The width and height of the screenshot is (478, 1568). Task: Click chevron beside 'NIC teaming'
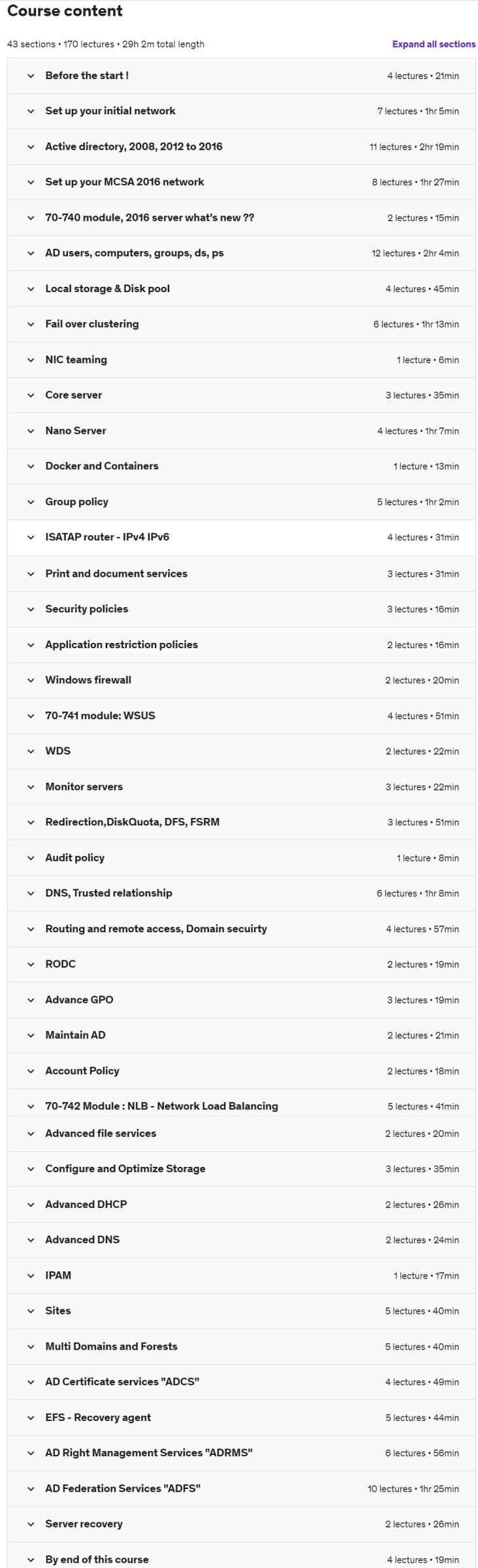tap(31, 360)
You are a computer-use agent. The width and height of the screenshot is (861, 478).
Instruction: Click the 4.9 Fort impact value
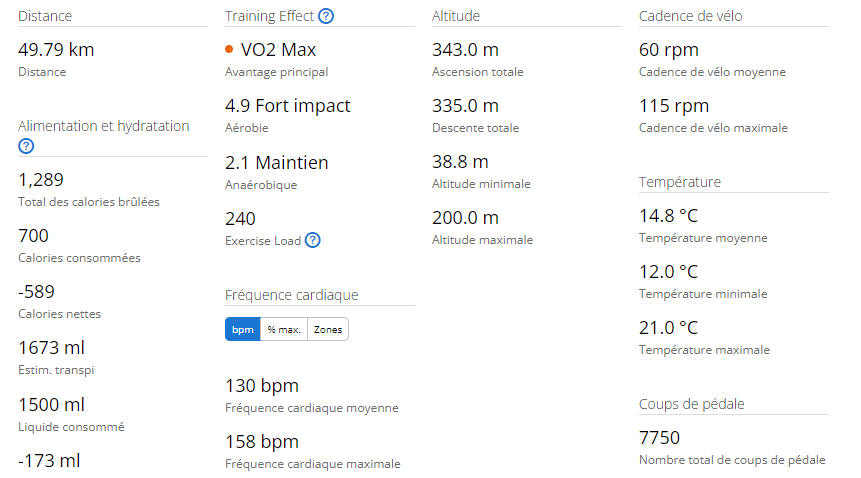[288, 105]
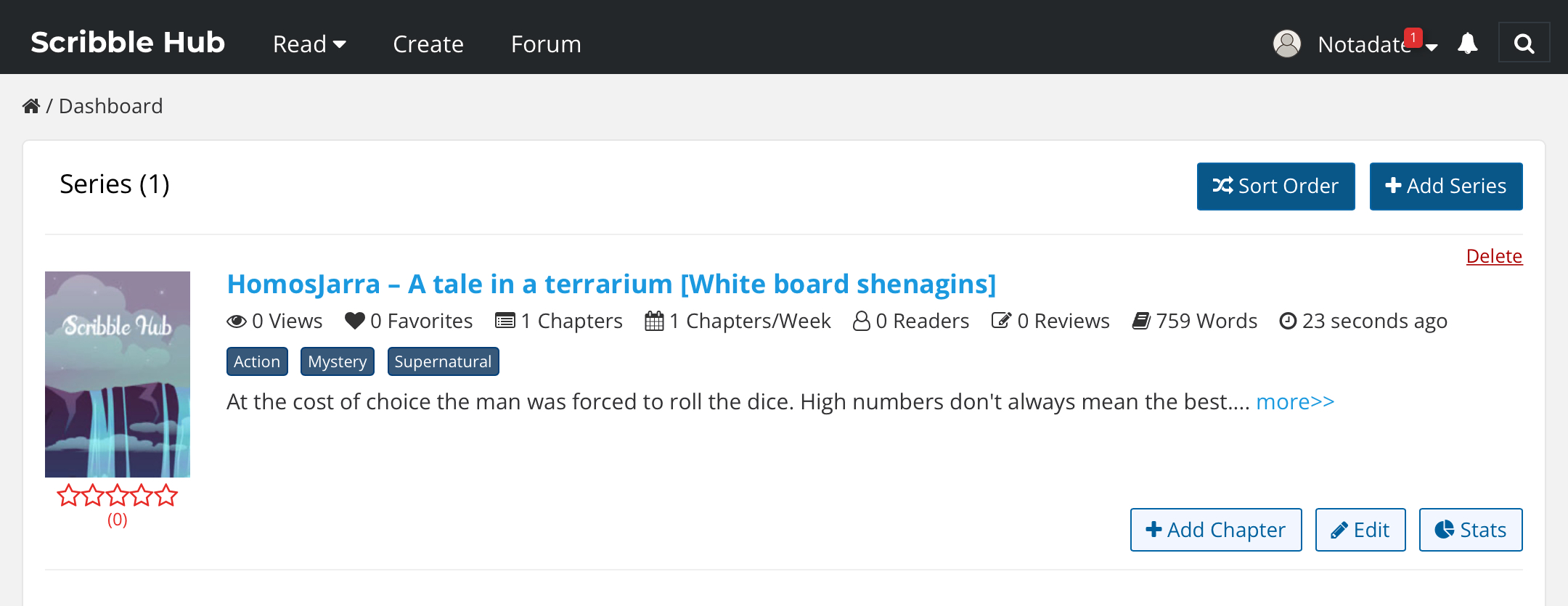
Task: Open the HomosJarra series title link
Action: click(611, 284)
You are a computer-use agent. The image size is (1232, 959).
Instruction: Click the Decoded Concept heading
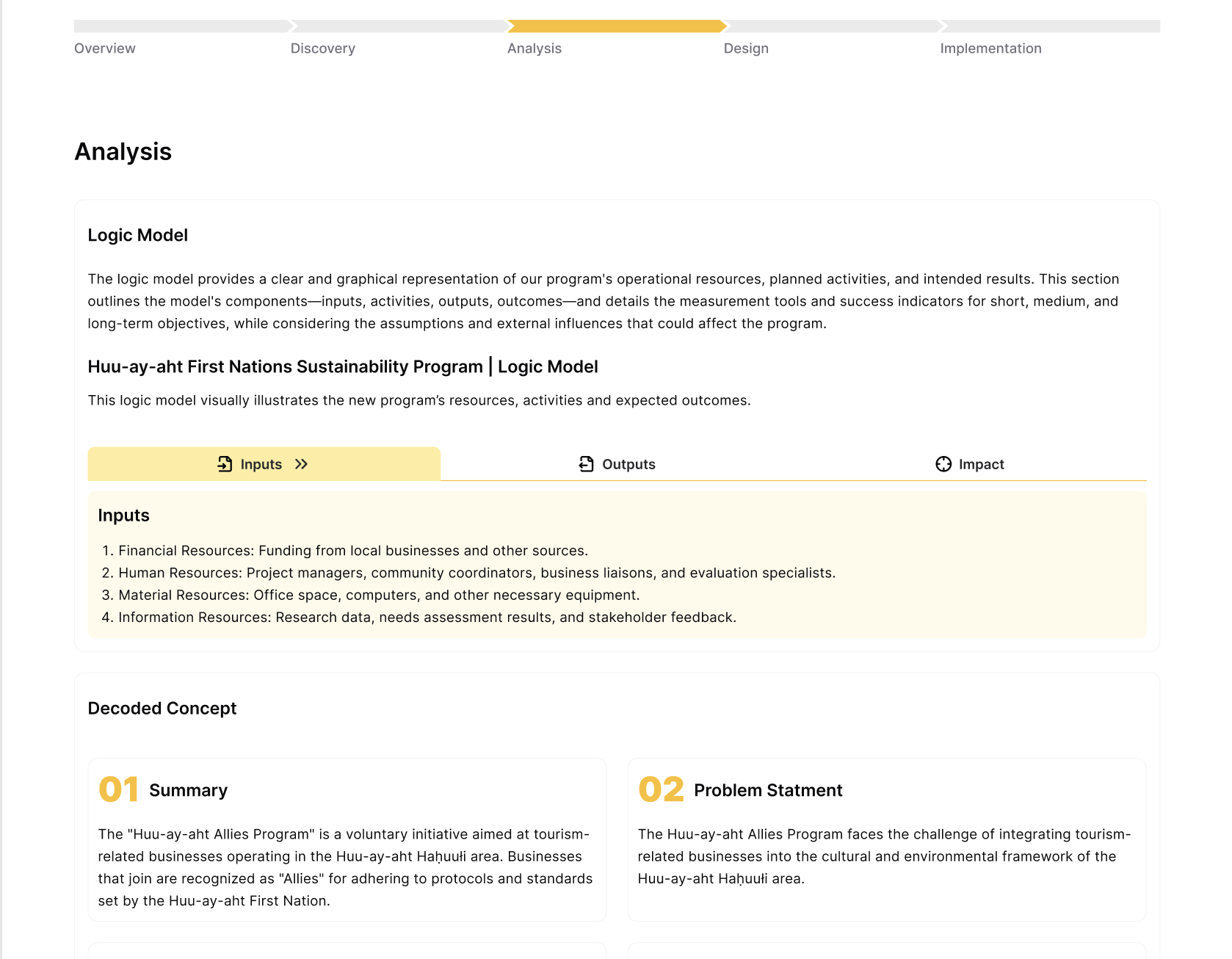tap(162, 708)
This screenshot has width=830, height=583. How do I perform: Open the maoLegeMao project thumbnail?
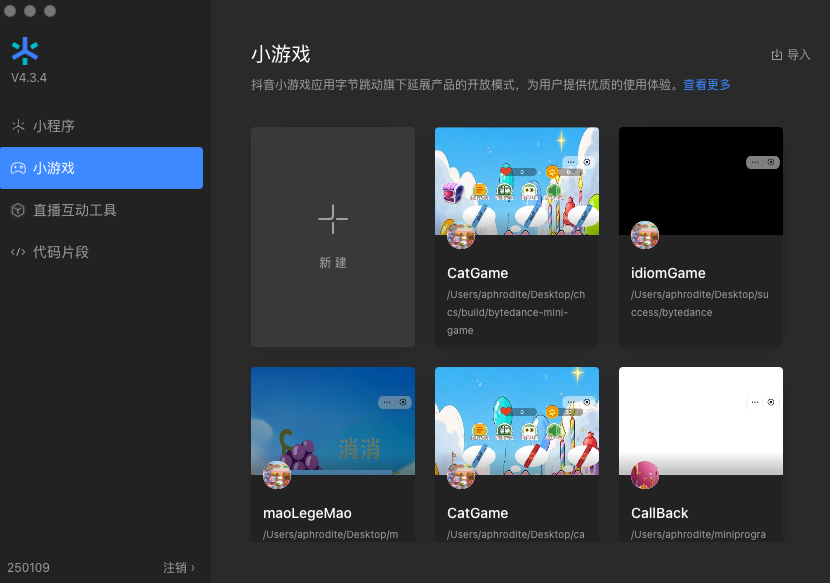[333, 421]
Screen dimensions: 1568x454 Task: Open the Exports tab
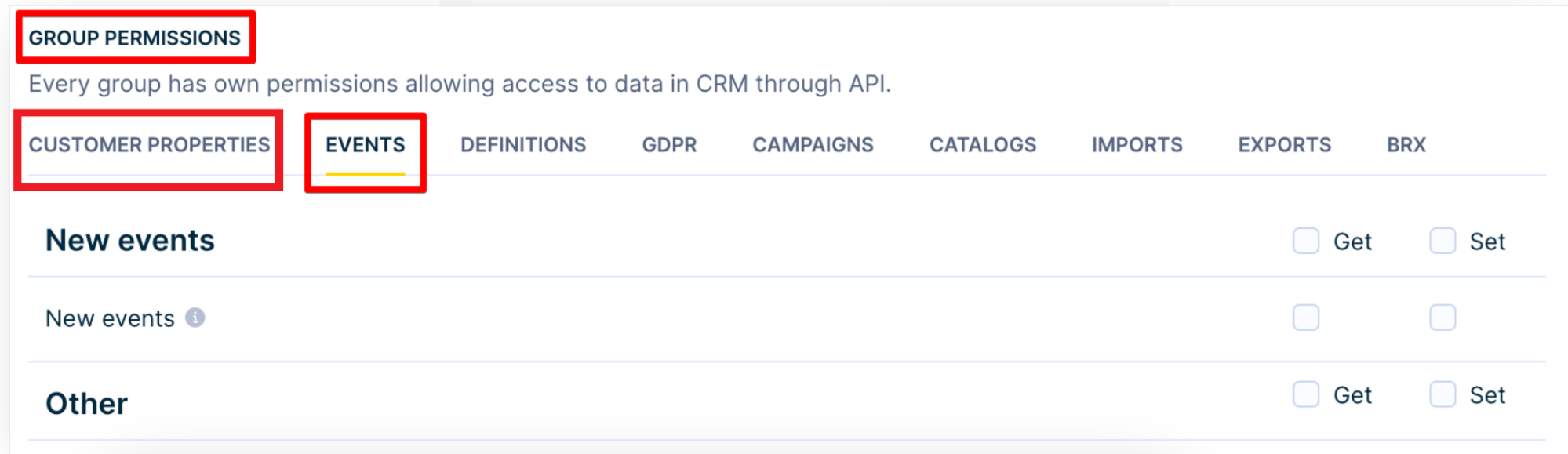pos(1284,145)
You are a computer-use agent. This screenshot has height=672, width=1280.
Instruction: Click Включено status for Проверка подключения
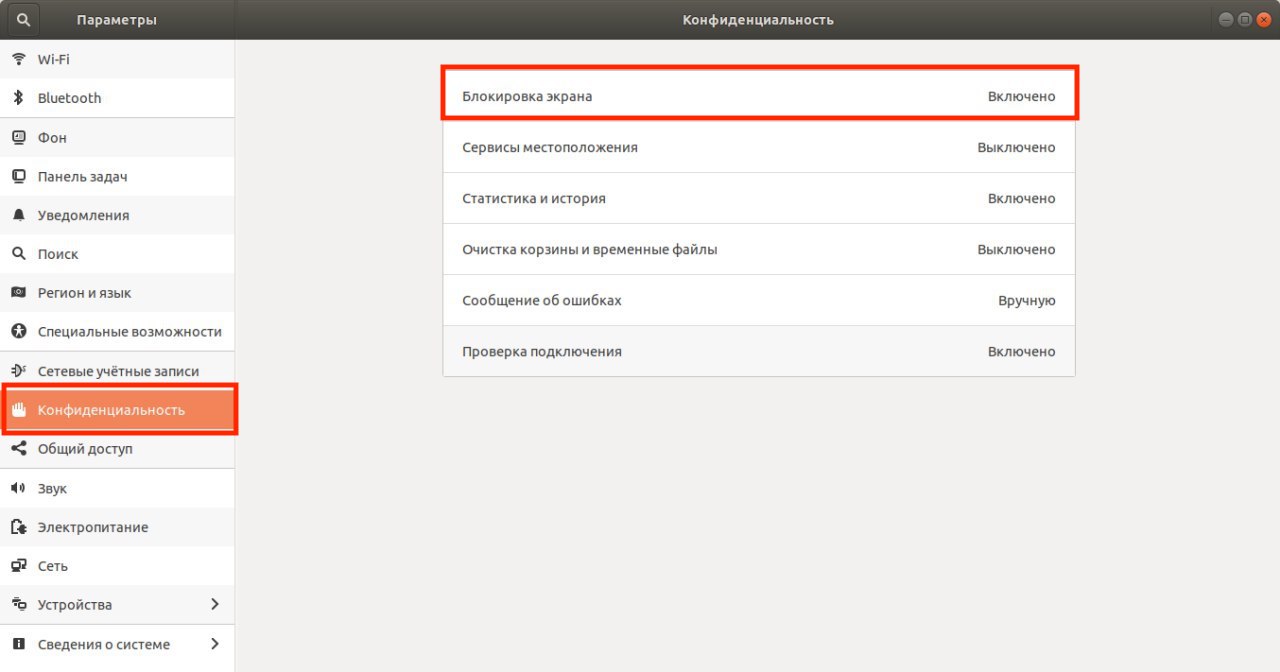pyautogui.click(x=1021, y=351)
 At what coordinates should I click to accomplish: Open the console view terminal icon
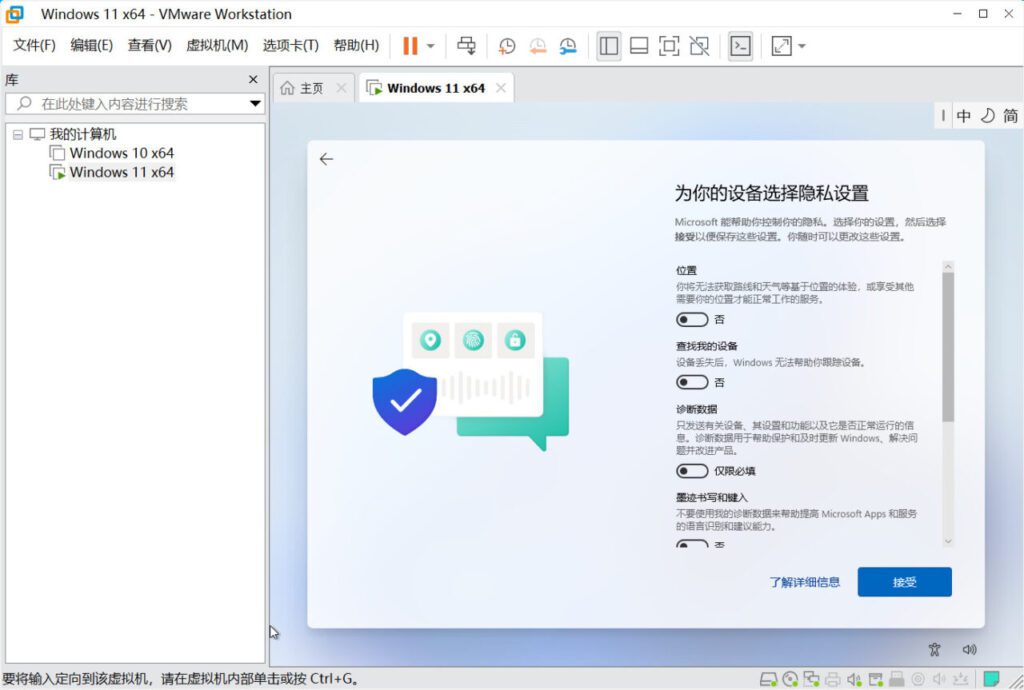click(x=740, y=46)

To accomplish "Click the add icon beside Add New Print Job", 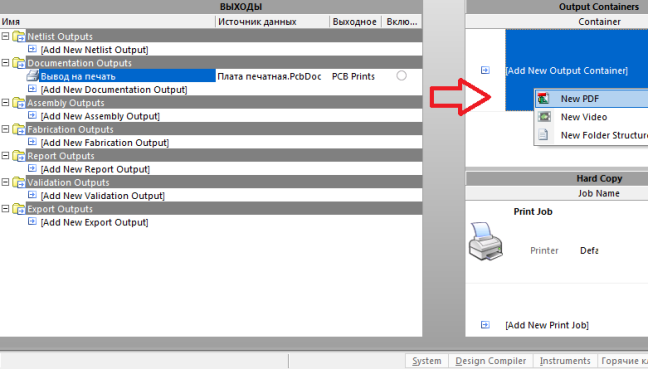I will click(485, 325).
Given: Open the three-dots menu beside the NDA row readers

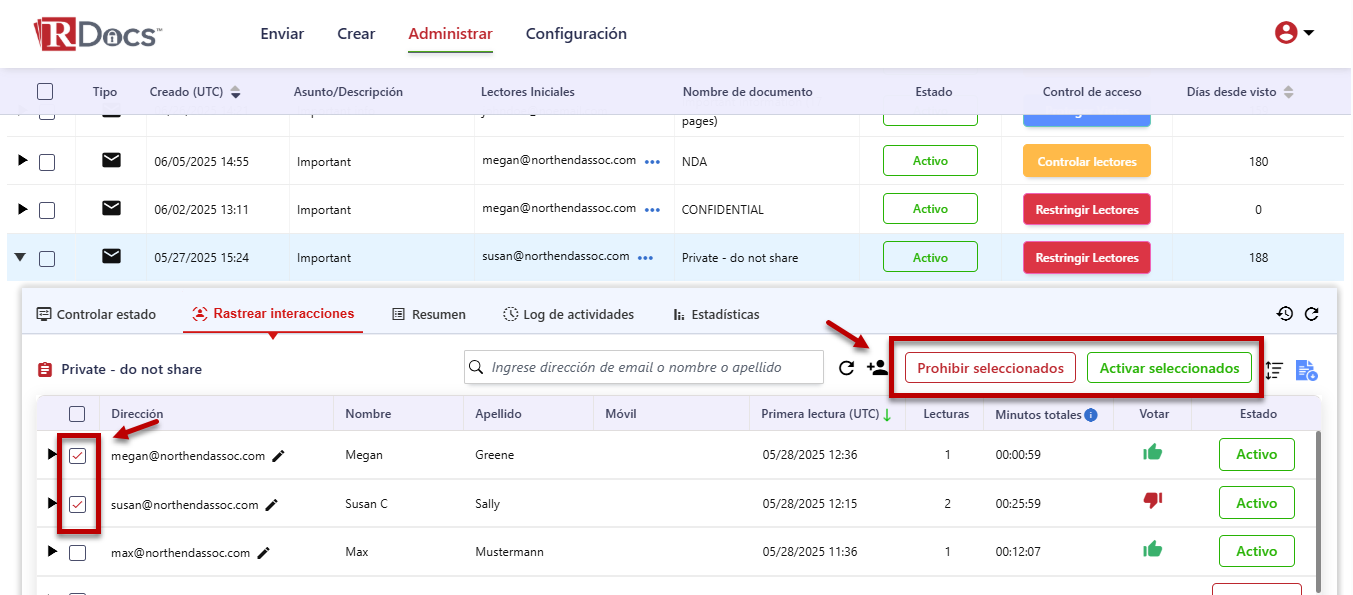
- - -
→ **What the task asks**:
Filter the entries above down to the lines that hold the word "agent", and copy those lines.

→ **Response area**:
You are a computer-use agent. The width and height of the screenshot is (861, 478).
You are a computer-use agent. The image size is (1232, 959).
You are a computer-use agent. This screenshot has height=672, width=1280.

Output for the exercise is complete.